The flag of Charlottetown is the official municipal flag of Charlottetown, Prince Edward Island. It was designed by Robert D. Watt.

== Design and symbolism ==
The flag is a banner of arms based on the city's arms in a 1:2 proportion. It is bordered on three sides with alternating green and white rectangles, such that the white rectangles have the same color as the field, with the rectangles meeting at angled corners at the fly end of the flag, emulating the border on the provincial flag. The field is white, and in the center is a green rectangle with a royal crown inside, with the rectangle representing Queens Square and the crown representing Queen Charlotte, the namesake of Charlottetown. Joined to the central rectangle at its corners are four green rectangles, symbolizing the four historic squares in Charlottetown: Rochford Square, Connaught Square, Hillsborough Square, and Kings Square. The five green rectangles are in proportions of 1:2 (they are square on the city arms), with the central rectangle representing 5/16 of the length of the flag, with the other rectangles having half of that length. The flag uses the Pantone colors Silver 427C (field), Green 349U, and Lavender 253U.

== Former flag ==
In the 1980s and 1990s, Charlottetown used a different flag. The flag consisted of the city seal atop a gray field. The city seal consisted of a white ring edged inside and out in black, with the words "CITY of CHARLOTTETOWN PRINCE EDWARD ISLAND" running clockwise from its base.
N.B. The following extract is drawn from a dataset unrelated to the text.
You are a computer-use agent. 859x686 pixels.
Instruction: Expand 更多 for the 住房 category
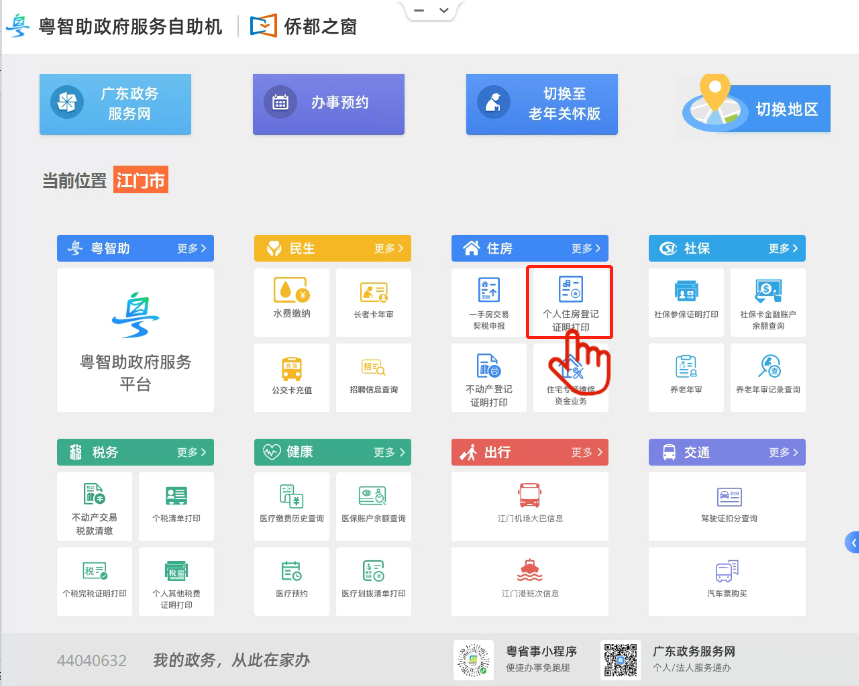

In the center of the seal there is a scene showing a plough and a sheaf of wheat on a small hill in the foreground, and a tall, anchored ship on the ocean, flying a red flag in the background. A white ribbon with forked ends reads the word "INCORPORATED" and at the base of the disc are the words "AD. 1855" (the city's founding date).

== History ==
The current flag was designed by Robert D. Watt, the then Chief Herald of Canada, after the city applied to the Canadian Heraldic Authority for a flag.